METHODS. We retrospectively examined the clinical documentation for all patients admitted to a cardiology program in a small hospital in the northeast of Italy in 2008.
FINDINGS. The sample included 76 patients (87% male) with an average age of 60 years. Care plans included 21 NANDA-I nursing diagnoses and three collaborative problems, 45 Nursing Outcomes Classifications (NOC) and 46 Nursing Intervention Classifications (NIC). The most frequent diagnoses were the following: decreased cardiac output, activity intolerance, and risk for or presence of imbalanced nutrition (more than body requirements). The prevalent outcomes were related to cardiopulmonary physiological health and knowledge about cardiac disease management and diet. The most frequent nursing interventions were the following: exercise promotion, energy management, weight management, medication management, cardiac precautions, cardiac care (rehabilitative), teaching (prescribed activity/exercise and diet), and vital signs monitoring.
CONCLUSIONS AND IMPLICATIONS FOR NURSING PRACTICE. Nurses in rehabilitative cardiology care are aware of patients' problems, but projects can improve the coherence between concepts, the attention to psychological problems, and self-care.

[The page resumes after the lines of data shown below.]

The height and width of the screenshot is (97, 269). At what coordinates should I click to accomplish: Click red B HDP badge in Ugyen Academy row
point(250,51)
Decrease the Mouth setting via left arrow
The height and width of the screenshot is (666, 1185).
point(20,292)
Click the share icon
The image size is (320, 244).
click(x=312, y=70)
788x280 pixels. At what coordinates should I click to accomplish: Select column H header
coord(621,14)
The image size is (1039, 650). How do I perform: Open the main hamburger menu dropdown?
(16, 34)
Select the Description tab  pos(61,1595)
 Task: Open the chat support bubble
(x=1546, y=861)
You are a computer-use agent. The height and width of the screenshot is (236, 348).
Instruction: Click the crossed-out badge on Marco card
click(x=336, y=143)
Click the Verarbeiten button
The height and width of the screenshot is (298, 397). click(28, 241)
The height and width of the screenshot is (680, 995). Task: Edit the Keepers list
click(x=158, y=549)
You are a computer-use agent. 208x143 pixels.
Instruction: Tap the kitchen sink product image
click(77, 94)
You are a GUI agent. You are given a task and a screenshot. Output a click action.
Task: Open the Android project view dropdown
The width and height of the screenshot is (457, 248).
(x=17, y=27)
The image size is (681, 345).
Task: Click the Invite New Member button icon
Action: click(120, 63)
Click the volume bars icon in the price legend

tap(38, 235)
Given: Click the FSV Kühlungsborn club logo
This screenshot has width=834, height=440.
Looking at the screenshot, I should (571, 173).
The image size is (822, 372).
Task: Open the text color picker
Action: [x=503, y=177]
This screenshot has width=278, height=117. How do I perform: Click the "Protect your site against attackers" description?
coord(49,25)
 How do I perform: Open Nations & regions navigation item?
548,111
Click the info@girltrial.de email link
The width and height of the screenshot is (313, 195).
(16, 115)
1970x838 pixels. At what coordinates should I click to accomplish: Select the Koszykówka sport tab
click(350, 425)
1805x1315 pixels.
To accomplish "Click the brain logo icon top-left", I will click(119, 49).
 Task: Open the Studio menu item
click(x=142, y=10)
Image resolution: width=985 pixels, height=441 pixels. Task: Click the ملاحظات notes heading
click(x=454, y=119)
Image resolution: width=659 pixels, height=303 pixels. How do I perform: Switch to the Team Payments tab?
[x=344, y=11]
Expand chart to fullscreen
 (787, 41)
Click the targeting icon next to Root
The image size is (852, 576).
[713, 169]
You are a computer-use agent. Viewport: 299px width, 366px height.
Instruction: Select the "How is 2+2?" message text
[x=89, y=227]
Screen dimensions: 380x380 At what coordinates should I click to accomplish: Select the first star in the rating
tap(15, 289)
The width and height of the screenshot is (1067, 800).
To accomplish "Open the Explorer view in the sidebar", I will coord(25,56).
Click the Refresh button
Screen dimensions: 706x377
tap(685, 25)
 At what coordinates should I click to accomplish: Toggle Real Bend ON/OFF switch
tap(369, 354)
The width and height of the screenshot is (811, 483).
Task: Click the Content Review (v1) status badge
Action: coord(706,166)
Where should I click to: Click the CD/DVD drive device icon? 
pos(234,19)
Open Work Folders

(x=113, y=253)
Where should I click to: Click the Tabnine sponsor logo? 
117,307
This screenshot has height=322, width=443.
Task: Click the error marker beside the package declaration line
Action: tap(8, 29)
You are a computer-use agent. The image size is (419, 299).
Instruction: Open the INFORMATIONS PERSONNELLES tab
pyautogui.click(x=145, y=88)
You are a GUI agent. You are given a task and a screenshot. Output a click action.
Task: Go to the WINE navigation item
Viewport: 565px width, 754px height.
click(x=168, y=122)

SCOPO. Lo scopo di questo studio era descrivere l'uso di terminologie infermieristiche nei piani di assistenza prodotti per i pazienti assistiti un un'unità operativa di cardiologia riabilitativa.
METODI. Sono state esaminate in modo retrospettivo le cartelle cliniche di tutti i pazienti trattati in un programma di cardiologia, in un piccolo ospedale del Nord-Est dell'Italia nel 2008.
RISULTATI. Il campione includeva 76 pazienti (87% maschi) con età media di 60 anni. I piani di assistenza includevano 21 diagnosi infermieristiche NANDA e tre problemi collaborativi, 45 esiti NOC e 46 interventi NIC. Le diagnosi più frequenti erano le seguenti: riduzione della gittata cardiaca, intolleranza all'attività e rischio di/nutrizione superiore al fabbisogno. Gli esiti prevalenti erano correlate alla salute fisiologica cardiopolmonare e alle conoscenze sulla gestione della malattia cardiaca e della dieta. I più frequenti interventi infermieristici erano i seguenti: promozione dell'attività fisica, gestione dell'energia, gestione del peso, gestione dei farmaci, precauzioni cardiache, assistenza cardiaca: riabilitazione, insegnamento: attività/esercizi prescritti e dieta e monitoraggio dei parametri vitali.
CONCLUSION E IMPLICAZIONI PER LA PRATICA INFERMIERISTICA. Gli infermieri che operano in cardiologia riabilitativa sono consapevoli dei problemi dei pazienti, ma i piani di assistenza possono essere migliorati in termini di coerenza tra i concetti, e garantendo una maggiore attenzione ai problemi psicologici e alla cura di sé.